5 de agosto de 2012



Helena y Pedro se habían casado bajo circunstancias extraordinarias. Pedro era amigo de la familia y se había enamorado de Helena cuando ella era una niña aun. Había ido a todos sus cumpleaños y festejos, había seguido su vida con la exactitud de la obsesión. El padre de ella había detectado cierta extrañeza desde temprano y fue generándose entre él y Pedro una suerte de pacto inquebrable que implicaba un futuro y certero casamiento.
Helena nada sospechaba de los finos hilos con que otros habían tejido su vida y adoraba a Pedro como una criatura venera a sus mayores. La mañana en que cumplía los 18 años, su padre entró a su habitación sin golpear la puerta, encendió la luz y dijo, con la voz seca de la mañana:
-Te casarás con Pedro
Apagó la luz, cerró la puerta y abandonó a la niña que se ahogaba en el profundo mar de sus pensamientos. Sonrió y nadie pudo verla ¿quién sería el misterioso hombre con el que compartiría, por primera vez, su cama?
Poco sabía acerca de lo que le esperaba. Jamás pensó que su padre hablaba del viejo Pedro, aquel hombre a quien los años le habían jugado una mala pasada y ya no podía levantarse de la silla sin esfuerzo. 

A pocos meses del anuncio, la joven y el viejo se casaron. A la fiesta asistieron amigos del padre y viejos compañeros de trabajo de Pedro. Los invitados de la niña fueron pocos: la mayoría de sus amigas habían comenzado sus estudios en universidades en otras ciudades o habían cruzado fronteras en busca de una suerte mejor. 

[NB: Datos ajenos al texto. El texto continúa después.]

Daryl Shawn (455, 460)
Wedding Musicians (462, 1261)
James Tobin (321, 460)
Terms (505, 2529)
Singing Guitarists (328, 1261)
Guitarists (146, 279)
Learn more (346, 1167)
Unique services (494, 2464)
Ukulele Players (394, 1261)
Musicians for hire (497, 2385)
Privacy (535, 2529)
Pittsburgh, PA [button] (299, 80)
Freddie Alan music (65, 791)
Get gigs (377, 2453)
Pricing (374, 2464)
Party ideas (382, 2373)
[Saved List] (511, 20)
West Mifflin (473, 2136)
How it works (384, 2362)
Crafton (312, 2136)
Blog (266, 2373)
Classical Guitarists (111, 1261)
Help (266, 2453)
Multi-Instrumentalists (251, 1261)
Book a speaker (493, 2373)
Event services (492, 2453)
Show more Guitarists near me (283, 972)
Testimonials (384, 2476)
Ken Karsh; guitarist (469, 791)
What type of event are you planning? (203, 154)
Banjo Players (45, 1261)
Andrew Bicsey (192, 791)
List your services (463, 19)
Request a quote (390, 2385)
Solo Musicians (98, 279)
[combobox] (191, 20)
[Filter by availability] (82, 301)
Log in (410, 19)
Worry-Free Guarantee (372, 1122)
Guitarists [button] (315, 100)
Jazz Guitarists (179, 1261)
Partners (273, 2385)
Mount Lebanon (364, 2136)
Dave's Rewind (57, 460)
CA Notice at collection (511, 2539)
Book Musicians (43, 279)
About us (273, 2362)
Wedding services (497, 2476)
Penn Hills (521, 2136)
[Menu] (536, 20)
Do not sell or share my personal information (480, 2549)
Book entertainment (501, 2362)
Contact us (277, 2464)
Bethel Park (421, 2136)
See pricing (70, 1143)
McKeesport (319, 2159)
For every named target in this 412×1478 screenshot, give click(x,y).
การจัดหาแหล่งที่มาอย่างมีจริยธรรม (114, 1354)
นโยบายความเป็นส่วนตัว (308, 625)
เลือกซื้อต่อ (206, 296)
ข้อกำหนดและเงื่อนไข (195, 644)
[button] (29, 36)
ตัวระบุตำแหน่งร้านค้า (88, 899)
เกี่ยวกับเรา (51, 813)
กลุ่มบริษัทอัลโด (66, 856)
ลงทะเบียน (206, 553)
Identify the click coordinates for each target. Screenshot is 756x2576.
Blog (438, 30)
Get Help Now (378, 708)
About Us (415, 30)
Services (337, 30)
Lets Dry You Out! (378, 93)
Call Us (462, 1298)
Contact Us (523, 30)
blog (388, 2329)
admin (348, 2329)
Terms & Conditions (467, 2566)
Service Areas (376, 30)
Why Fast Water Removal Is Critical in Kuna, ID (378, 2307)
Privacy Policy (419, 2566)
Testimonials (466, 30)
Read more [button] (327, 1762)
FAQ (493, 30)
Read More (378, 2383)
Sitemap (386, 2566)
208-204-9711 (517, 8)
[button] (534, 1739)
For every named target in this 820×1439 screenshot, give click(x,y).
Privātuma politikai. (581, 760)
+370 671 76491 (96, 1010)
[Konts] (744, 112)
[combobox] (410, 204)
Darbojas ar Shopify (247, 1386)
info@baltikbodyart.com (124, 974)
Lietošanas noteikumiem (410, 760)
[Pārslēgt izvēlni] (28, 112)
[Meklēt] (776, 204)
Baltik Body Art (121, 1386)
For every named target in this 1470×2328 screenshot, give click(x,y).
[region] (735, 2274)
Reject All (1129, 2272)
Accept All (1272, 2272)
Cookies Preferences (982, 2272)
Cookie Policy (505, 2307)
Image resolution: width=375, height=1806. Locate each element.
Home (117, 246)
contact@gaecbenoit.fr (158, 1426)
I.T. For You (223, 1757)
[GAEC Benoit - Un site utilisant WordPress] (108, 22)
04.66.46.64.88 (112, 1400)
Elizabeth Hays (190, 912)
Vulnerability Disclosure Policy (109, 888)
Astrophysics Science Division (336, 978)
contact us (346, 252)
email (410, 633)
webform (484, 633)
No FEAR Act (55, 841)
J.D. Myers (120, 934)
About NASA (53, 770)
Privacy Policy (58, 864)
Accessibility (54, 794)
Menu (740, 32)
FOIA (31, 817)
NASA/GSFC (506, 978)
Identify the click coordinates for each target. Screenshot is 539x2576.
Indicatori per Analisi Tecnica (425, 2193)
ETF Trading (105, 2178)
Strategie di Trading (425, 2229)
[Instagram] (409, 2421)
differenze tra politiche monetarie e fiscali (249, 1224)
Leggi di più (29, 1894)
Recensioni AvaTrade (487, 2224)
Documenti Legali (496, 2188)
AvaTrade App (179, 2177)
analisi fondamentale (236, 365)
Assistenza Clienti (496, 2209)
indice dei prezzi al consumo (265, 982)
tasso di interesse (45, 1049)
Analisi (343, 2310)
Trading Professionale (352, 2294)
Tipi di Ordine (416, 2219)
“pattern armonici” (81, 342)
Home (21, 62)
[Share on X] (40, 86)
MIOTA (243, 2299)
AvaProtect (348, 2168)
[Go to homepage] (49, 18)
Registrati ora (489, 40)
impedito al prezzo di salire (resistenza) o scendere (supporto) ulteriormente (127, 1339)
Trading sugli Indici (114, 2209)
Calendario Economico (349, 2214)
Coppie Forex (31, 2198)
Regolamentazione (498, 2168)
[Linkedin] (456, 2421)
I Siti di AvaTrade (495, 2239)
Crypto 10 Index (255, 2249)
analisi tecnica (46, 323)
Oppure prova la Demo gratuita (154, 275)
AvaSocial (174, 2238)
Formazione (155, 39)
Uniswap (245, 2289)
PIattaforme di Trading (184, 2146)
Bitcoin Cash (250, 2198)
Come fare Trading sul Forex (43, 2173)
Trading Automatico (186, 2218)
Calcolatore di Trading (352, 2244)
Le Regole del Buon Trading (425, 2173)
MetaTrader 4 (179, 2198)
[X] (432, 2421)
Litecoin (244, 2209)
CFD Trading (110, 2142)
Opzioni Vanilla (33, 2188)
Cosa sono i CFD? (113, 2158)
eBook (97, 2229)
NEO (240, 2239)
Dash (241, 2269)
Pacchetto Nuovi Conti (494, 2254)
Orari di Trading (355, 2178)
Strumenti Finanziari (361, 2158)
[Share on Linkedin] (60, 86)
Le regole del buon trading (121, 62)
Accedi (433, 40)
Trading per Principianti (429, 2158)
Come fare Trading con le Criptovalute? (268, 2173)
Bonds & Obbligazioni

Tras una comida pesada, los novios bailaron el vals. Helena se sonrojó al verse expuesta ante tantos extraños; cuando la orquesta tocaba el último acorde, se excusó y se dirigió hacia el baño. Se encerró, se apoyó contra la puerta y rompió en llanto. Caían las lágrimas sin esfuerzo y una masa viscosa de mocos colgaba de su delicada nariz. El corazón le latía fuerte y por un momento, la idea cruzó su mente: voy a morir, debo morir.